→ WORK TO COMPLETE: Swap every "Instruction" in the entries below for "Directive", and leave all other text unchanged.

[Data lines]

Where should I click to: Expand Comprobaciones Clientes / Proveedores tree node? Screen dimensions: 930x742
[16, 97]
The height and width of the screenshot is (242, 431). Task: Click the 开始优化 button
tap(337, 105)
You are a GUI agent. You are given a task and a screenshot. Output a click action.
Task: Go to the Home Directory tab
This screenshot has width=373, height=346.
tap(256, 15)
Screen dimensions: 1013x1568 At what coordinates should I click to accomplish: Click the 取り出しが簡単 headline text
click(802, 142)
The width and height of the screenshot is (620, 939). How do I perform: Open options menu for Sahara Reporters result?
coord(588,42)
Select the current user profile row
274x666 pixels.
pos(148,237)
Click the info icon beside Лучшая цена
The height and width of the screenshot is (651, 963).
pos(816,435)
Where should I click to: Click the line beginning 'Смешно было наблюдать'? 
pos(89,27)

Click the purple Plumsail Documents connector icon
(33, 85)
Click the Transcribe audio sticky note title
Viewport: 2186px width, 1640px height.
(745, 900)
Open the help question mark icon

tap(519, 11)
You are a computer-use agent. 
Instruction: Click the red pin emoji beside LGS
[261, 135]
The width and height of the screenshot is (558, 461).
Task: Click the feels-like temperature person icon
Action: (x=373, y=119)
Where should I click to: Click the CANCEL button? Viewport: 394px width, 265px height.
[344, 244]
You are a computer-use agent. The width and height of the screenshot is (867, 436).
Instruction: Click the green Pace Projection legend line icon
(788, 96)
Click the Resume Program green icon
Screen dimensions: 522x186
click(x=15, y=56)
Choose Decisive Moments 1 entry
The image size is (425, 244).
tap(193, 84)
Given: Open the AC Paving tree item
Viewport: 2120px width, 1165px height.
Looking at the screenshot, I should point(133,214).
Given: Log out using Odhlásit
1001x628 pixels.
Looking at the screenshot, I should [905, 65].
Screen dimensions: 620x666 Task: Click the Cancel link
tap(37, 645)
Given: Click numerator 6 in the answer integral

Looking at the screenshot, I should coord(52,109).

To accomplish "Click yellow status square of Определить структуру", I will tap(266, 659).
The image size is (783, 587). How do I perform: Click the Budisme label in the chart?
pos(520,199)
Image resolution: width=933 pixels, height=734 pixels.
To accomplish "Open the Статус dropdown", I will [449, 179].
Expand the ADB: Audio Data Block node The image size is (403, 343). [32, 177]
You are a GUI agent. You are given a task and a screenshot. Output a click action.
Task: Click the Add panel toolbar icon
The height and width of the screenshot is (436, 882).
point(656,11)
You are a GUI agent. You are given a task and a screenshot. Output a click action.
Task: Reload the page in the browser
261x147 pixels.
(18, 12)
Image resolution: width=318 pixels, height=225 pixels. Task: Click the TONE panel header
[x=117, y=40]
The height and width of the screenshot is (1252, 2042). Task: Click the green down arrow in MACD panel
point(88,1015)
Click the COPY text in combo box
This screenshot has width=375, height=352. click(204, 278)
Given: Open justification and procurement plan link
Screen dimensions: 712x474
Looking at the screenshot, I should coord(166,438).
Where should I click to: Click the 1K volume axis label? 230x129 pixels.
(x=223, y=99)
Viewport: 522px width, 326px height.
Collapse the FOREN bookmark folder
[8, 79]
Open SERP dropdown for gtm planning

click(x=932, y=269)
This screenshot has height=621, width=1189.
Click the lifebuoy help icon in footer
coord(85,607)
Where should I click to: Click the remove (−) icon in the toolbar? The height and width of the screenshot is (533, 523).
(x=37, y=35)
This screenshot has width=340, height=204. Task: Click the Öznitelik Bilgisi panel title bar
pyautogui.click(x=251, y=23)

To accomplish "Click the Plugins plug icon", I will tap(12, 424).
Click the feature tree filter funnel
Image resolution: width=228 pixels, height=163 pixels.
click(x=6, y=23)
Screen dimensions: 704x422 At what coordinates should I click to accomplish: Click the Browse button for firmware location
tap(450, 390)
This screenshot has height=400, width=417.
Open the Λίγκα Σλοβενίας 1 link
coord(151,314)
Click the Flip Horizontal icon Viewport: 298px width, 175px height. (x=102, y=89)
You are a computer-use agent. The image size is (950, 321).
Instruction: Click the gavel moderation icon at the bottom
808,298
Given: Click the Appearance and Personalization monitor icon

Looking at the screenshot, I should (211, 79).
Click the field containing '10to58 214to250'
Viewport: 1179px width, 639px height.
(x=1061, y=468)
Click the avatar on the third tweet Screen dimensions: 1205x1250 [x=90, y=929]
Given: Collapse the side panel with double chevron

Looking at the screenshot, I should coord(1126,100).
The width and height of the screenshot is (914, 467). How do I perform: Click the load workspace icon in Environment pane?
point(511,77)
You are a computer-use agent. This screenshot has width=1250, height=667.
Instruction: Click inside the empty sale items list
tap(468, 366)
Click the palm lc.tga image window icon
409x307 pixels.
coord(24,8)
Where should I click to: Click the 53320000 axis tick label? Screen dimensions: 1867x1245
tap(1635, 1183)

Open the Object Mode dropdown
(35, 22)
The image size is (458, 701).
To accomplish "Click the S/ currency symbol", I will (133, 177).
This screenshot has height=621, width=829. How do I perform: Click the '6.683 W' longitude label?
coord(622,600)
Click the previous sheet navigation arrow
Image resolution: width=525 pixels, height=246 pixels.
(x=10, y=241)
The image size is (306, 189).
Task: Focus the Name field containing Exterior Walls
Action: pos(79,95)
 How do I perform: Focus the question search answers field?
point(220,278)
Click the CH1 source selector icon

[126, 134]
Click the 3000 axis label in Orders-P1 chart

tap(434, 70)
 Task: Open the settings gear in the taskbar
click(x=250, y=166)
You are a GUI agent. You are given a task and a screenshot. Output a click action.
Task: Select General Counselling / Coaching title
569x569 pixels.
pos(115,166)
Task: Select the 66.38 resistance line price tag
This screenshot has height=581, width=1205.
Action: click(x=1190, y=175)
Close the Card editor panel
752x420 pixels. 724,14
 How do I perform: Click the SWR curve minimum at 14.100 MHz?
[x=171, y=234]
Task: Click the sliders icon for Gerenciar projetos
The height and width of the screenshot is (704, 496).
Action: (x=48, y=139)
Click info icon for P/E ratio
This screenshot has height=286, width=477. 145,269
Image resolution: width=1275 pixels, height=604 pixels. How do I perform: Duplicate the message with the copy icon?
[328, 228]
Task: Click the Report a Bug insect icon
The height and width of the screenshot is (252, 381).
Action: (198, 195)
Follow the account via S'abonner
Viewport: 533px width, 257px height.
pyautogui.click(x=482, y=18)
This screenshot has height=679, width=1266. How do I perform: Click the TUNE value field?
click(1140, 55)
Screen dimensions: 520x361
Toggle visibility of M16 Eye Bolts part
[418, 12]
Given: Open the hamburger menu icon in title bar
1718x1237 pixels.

→ SOLUTION TO THIS TASK:
Where should I click to: Expand Comprobaciones Clientes / Proveedores tree node? Screen dimensions: 930x742
[16, 97]
The height and width of the screenshot is (242, 431). Task: Click the 开始优化 button
tap(337, 105)
You are a GUI agent. You are given a task and a screenshot. Output a click action.
Task: Go to the Home Directory tab
This screenshot has width=373, height=346.
tap(256, 15)
Screen dimensions: 1013x1568 At what coordinates should I click to accomplish: Click the 取り出しが簡単 headline text
click(802, 142)
The width and height of the screenshot is (620, 939). How do I perform: Open options menu for Sahara Reporters result?
coord(588,42)
Select the current user profile row
274x666 pixels.
pos(148,237)
Click the info icon beside Лучшая цена
The height and width of the screenshot is (651, 963).
pos(816,435)
Where should I click to: Click the line beginning 'Смешно было наблюдать'? 
pos(89,27)

Click the purple Plumsail Documents connector icon
(33, 85)
Click the Transcribe audio sticky note title
Viewport: 2186px width, 1640px height.
(745, 900)
Open the help question mark icon

tap(519, 11)
You are a computer-use agent. 
Directive: Click the red pin emoji beside LGS
[261, 135]
The width and height of the screenshot is (558, 461).
Task: Click the feels-like temperature person icon
Action: (x=373, y=119)
Where should I click to: Click the CANCEL button? Viewport: 394px width, 265px height.
[344, 244]
You are a computer-use agent. The width and height of the screenshot is (867, 436).
Directive: Click the green Pace Projection legend line icon
(788, 96)
Click the Resume Program green icon
Screen dimensions: 522x186
click(x=15, y=56)
Choose Decisive Moments 1 entry
The image size is (425, 244).
tap(193, 84)
Given: Open the AC Paving tree item
Viewport: 2120px width, 1165px height.
Looking at the screenshot, I should point(133,214).
Given: Log out using Odhlásit
1001x628 pixels.
Looking at the screenshot, I should [905, 65].
Screen dimensions: 620x666 Task: Click the Cancel link
tap(37, 645)
Given: Click numerator 6 in the answer integral

Looking at the screenshot, I should coord(52,109).

To accomplish "Click yellow status square of Определить структуру", I will tap(266, 659).
The image size is (783, 587). How do I perform: Click the Budisme label in the chart?
pos(520,199)
Image resolution: width=933 pixels, height=734 pixels.
To accomplish "Open the Статус dropdown", I will [449, 179].
Expand the ADB: Audio Data Block node The image size is (403, 343). [32, 177]
You are a GUI agent. You are given a task and a screenshot. Output a click action.
Task: Click the Add panel toolbar icon
The height and width of the screenshot is (436, 882).
point(656,11)
You are a GUI agent. You are given a task and a screenshot. Output a click action.
Task: Reload the page in the browser
261x147 pixels.
(18, 12)
Image resolution: width=318 pixels, height=225 pixels. Task: Click the TONE panel header
[x=117, y=40]
The height and width of the screenshot is (1252, 2042). Task: Click the green down arrow in MACD panel
point(88,1015)
Click the COPY text in combo box
This screenshot has width=375, height=352. click(204, 278)
Given: Open justification and procurement plan link
Screen dimensions: 712x474
Looking at the screenshot, I should coord(166,438).
Where should I click to: Click the 1K volume axis label? 230x129 pixels.
(x=223, y=99)
Viewport: 522px width, 326px height.
Collapse the FOREN bookmark folder
[8, 79]
Open SERP dropdown for gtm planning

click(x=932, y=269)
This screenshot has height=621, width=1189.
Click the lifebuoy help icon in footer
coord(85,607)
Where should I click to: Click the remove (−) icon in the toolbar? The height and width of the screenshot is (533, 523).
(x=37, y=35)
This screenshot has width=340, height=204. Task: Click the Öznitelik Bilgisi panel title bar
pyautogui.click(x=251, y=23)

To accomplish "Click the Plugins plug icon", I will tap(12, 424).
Click the feature tree filter funnel
Image resolution: width=228 pixels, height=163 pixels.
click(x=6, y=23)
Screen dimensions: 704x422 At what coordinates should I click to accomplish: Click the Browse button for firmware location
tap(450, 390)
This screenshot has height=400, width=417.
Open the Λίγκα Σλοβενίας 1 link
coord(151,314)
Click the Flip Horizontal icon Viewport: 298px width, 175px height. (x=102, y=89)
You are a computer-use agent. The image size is (950, 321).
Directive: Click the gavel moderation icon at the bottom
808,298
Given: Click the Appearance and Personalization monitor icon

Looking at the screenshot, I should (211, 79).
Click the field containing '10to58 214to250'
Viewport: 1179px width, 639px height.
(x=1061, y=468)
Click the avatar on the third tweet Screen dimensions: 1205x1250 [x=90, y=929]
Given: Collapse the side panel with double chevron

Looking at the screenshot, I should coord(1126,100).
The width and height of the screenshot is (914, 467). How do I perform: Click the load workspace icon in Environment pane?
point(511,77)
You are a computer-use agent. This screenshot has width=1250, height=667.
Directive: Click inside the empty sale items list
tap(468, 366)
Click the palm lc.tga image window icon
409x307 pixels.
coord(24,8)
Where should I click to: Click the 53320000 axis tick label? Screen dimensions: 1867x1245
tap(1635, 1183)

Open the Object Mode dropdown
(35, 22)
The image size is (458, 701).
To accomplish "Click the S/ currency symbol", I will (133, 177).
This screenshot has height=621, width=829. How do I perform: Click the '6.683 W' longitude label?
coord(622,600)
Click the previous sheet navigation arrow
Image resolution: width=525 pixels, height=246 pixels.
(x=10, y=241)
The image size is (306, 189).
Task: Focus the Name field containing Exterior Walls
Action: pos(79,95)
 How do I perform: Focus the question search answers field?
point(220,278)
Click the CH1 source selector icon

[126, 134]
Click the 3000 axis label in Orders-P1 chart

tap(434, 70)
 Task: Open the settings gear in the taskbar
click(x=250, y=166)
You are a GUI agent. You are given a task and a screenshot. Output a click action.
Task: Select General Counselling / Coaching title
569x569 pixels.
pos(115,166)
Task: Select the 66.38 resistance line price tag
This screenshot has height=581, width=1205.
Action: click(x=1190, y=175)
Close the Card editor panel
752x420 pixels. 724,14
 How do I perform: Click the SWR curve minimum at 14.100 MHz?
[x=171, y=234]
Task: Click the sliders icon for Gerenciar projetos
The height and width of the screenshot is (704, 496).
Action: (x=48, y=139)
Click info icon for P/E ratio
This screenshot has height=286, width=477. 145,269
Image resolution: width=1275 pixels, height=604 pixels. How do I perform: Duplicate the message with the copy icon?
[328, 228]
Task: Click the Report a Bug insect icon
The height and width of the screenshot is (252, 381).
Action: (198, 195)
Follow the account via S'abonner
Viewport: 533px width, 257px height.
pyautogui.click(x=482, y=18)
This screenshot has height=679, width=1266. How do I perform: Click the TUNE value field?
click(1140, 55)
Screen dimensions: 520x361
Toggle visibility of M16 Eye Bolts part
[418, 12]
Given: Open the hamburger menu icon in title bar
1718x1237 pixels.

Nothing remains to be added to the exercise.